M. de Moraes a cependant affirmé en conférence de presse que, malgré les retards, "aucun autocar n'a rebroussé chemin et tous les électeurs ont pu voter".
Le président Bolsonaro, 67 ans, parmi les premiers à avoir voté dès l'ouverture des bureaux dans le quartier Vila militar de Rio de Janeiro, est arrivé en milieu d'après-midi à Brasilia au palais de l'Alvorada où il devait attendre les résultats.
Au moins 200 personnes ont commencé à se rassembler dans le centre de Brasila, sur l'Esplanade des ministères, après la fermeture des bureaux, a constaté l'AFP.
Vêtu d'un t-shirt avec l'inscription "Brésil" jaune et vert, aux couleurs du drapeau national affectionné par ses supporters, Bolsonaro s'était auparavant affiché aux côtés de l'équipe de football de Flamengo, qui a remporté samedi en Equateur la Copa Libertadores, l'équivalent de la Ligue des champions européenne.
Lula, 77 ans, devait attendre les résultats à Sao Paulo où les célébrations ont été prévues en cas de victoire.

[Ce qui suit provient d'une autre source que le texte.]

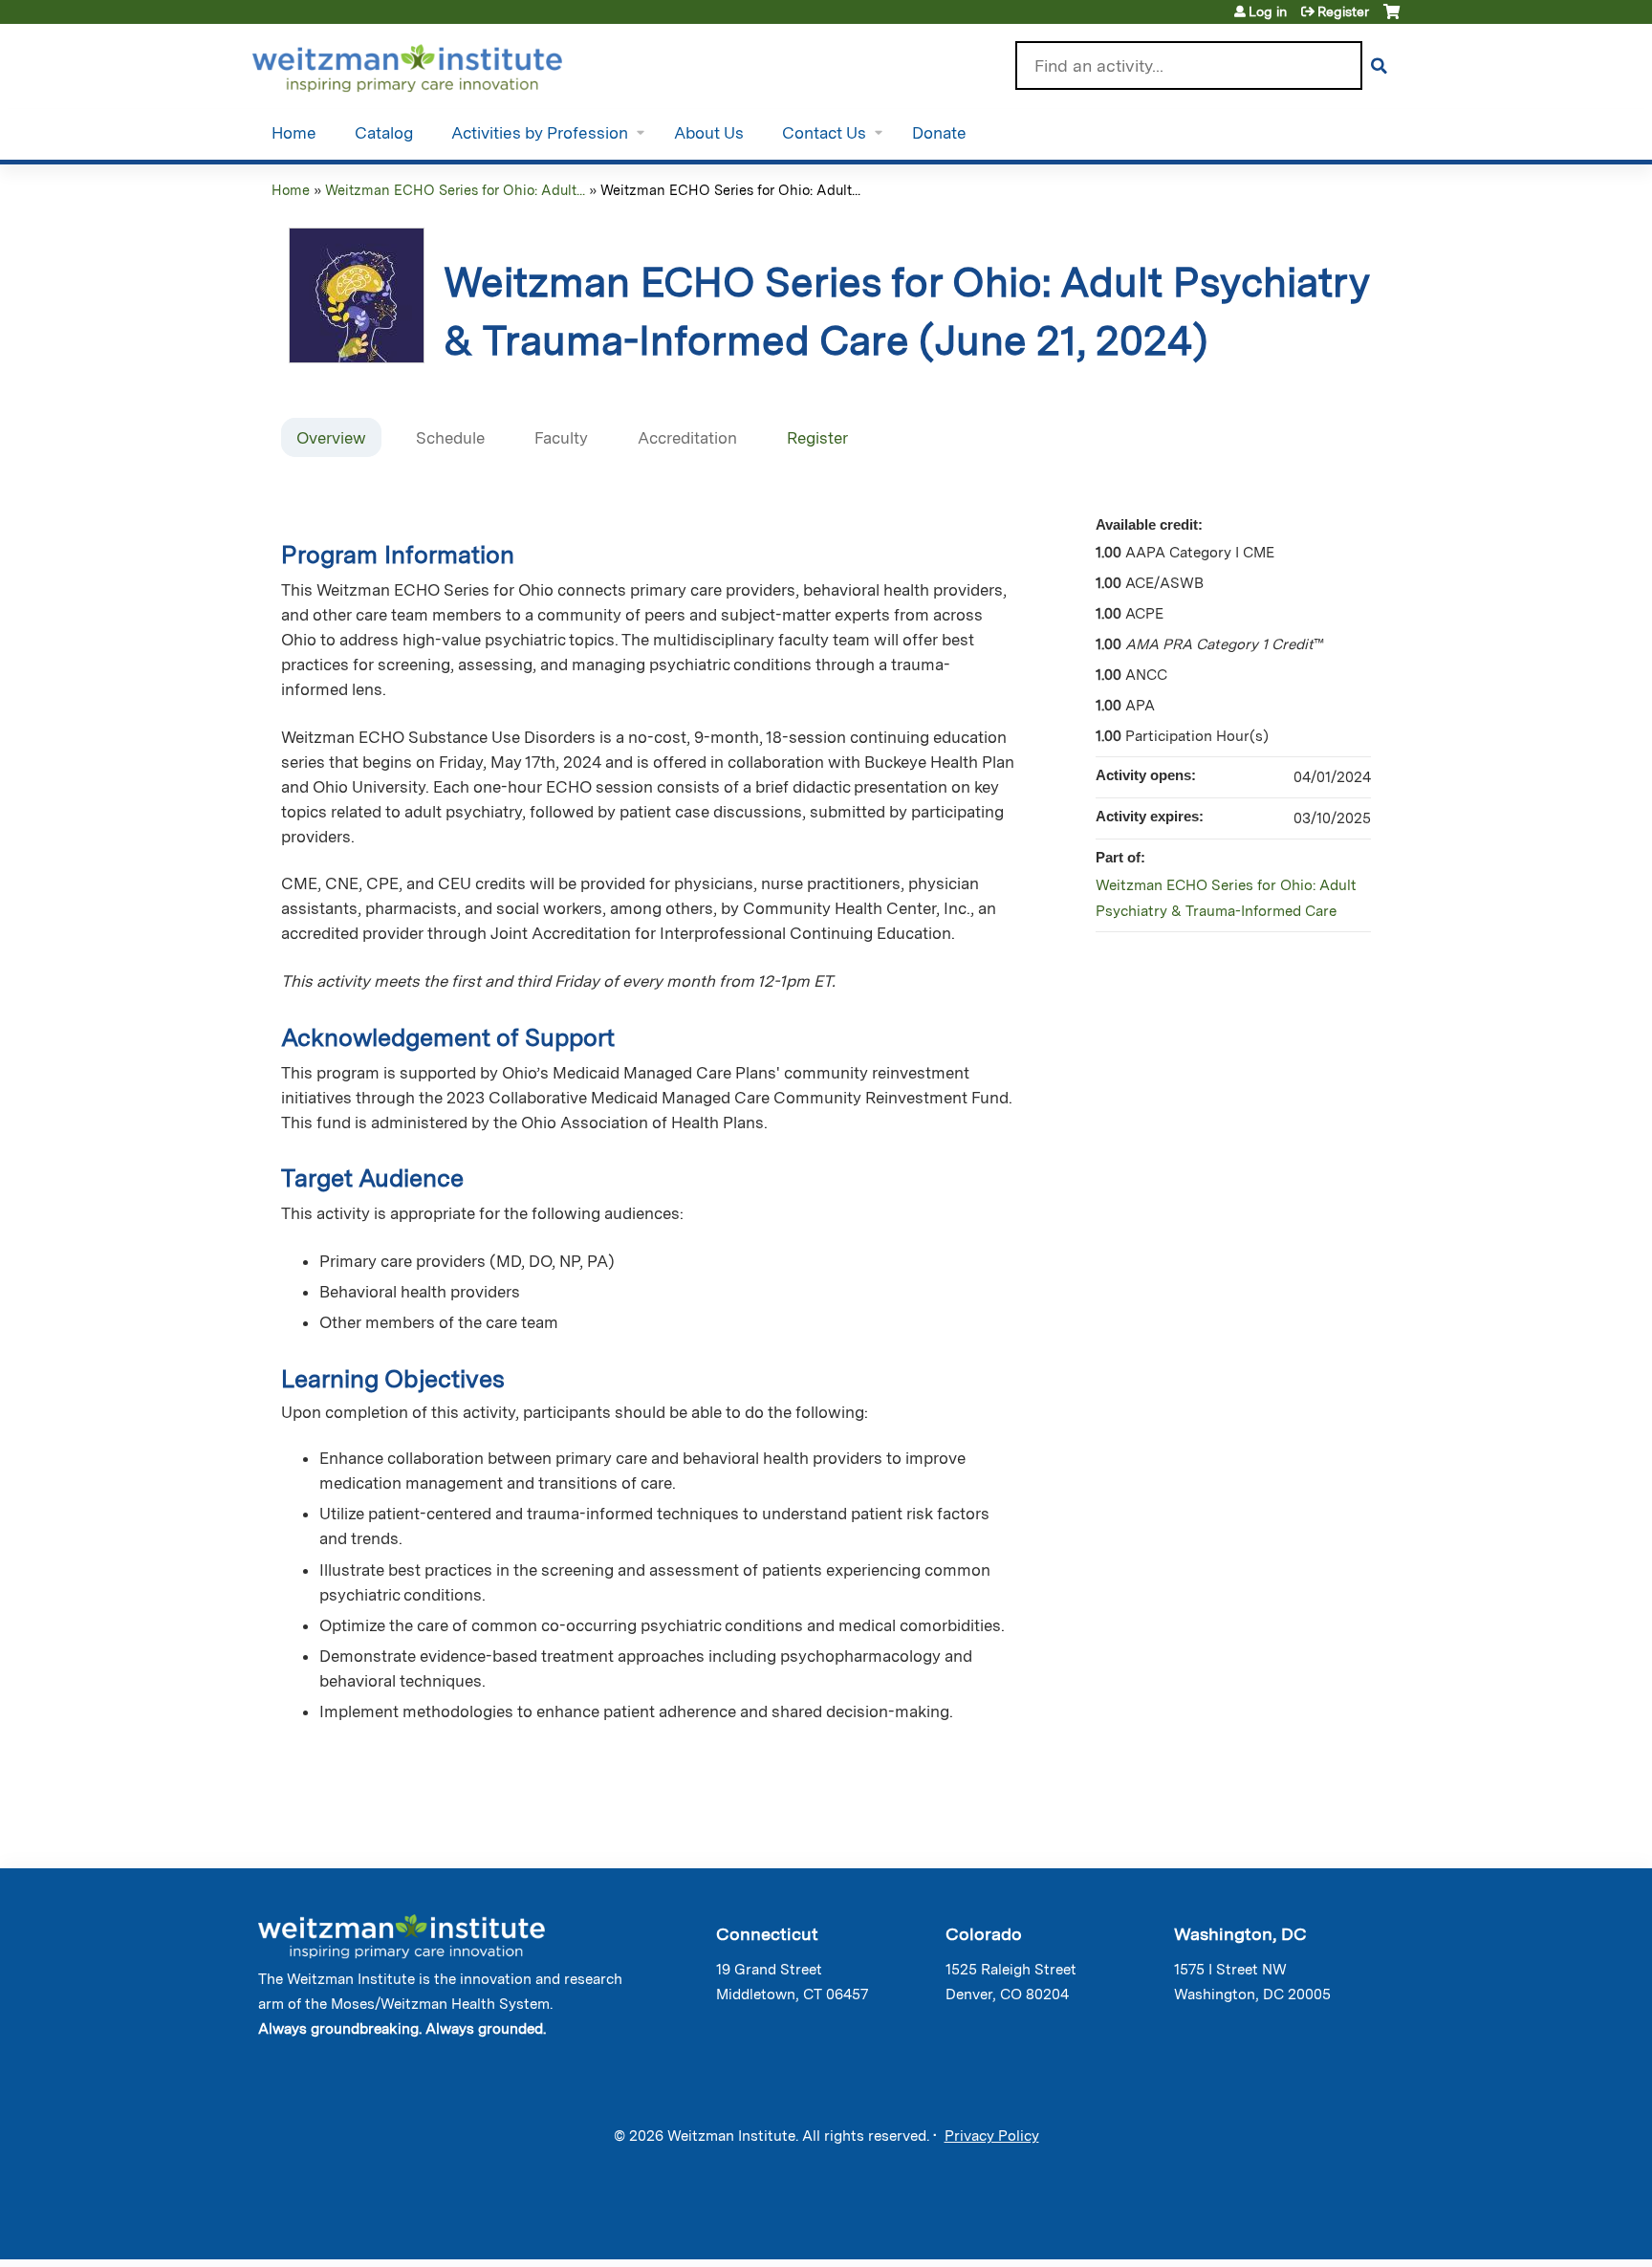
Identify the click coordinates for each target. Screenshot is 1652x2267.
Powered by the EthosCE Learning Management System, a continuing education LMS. (1332, 2228)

Chemise blanche à manches longues, il avait dit sa "confiance dans une victoire de la démocratie" en votant à Sao Bernardo do Campo, la ville du sud-est où il a fait ses débuts en tant que dirigeant syndical.
Lula a souhaité "restaurer la paix entre les Brésiliens", à l'issue d'une campagne ultra-polarisée qui a coupé le pays en deux.
- Accepter la défaite -
La campagne entre ces deux hommes que tout oppose s'est déroulée dans un climat brutal qui les a vus s'insulter copieusement pendant que les réseaux sociaux, unique source d'information de la majorité des 170 millions d'utilisateurs brésiliens, charriaient des torrents de désinformation.
Bolsonaro a insulté Lula: "voleur", "ex-prisonnier", "alcoolique" ou "honte nationale". Ce dernier a rendu les coups: "pédophile", "cannibale", "génocidaire" ou "petit dictateur".
Dimanche, en Amazonie, les indigènes de l'ethnie Sateré-Mawé, de la communauté Sahu-Apé, ont dessiné sur leurs joues des flèches rouge et noire avant de se rendre à pied dans le bureau de vote le plus proche de leurs maisons de bois.
Ces dessins signifient qu'ils ont un objectif à atteindre : faire élire leur candidat, Lula, celui qui "sait ce que c'est que de lutter au quotidien" et "combien c'est difficile (...) pour nous".
Le nom du nouveau président devrait être officialisé avant 20H00 locales (23H00 GMT). Les premières estimations devraient être favorables au candidat Bolsonaro avec le dépouillement en premier des Etats du Sud du pays, avant ceux du Nord, soutiens de Lula.
Si les sondages prédisent depuis des mois une victoire de Lula, Bolsonaro a encore des raisons d'y croire.
Selon l'ultime enquête Datafolha samedi soir, l'écart s'est resserré à 52%/48% pour Lula avec une marge d'erreur de 2 points. Les sondages avaient lourdement sous-estimé le score de Bolsonaro au 1er tour (43% contre 48% pour Lula).
L'abstention pourrait être la clé du résultat. L'enjeu majeur de l'entre-deux tours a été la chasse aux 32 millions d'abstentionnistes, alors que six millions de voix séparaient Lula (48%) de son Bolsonaro (43%).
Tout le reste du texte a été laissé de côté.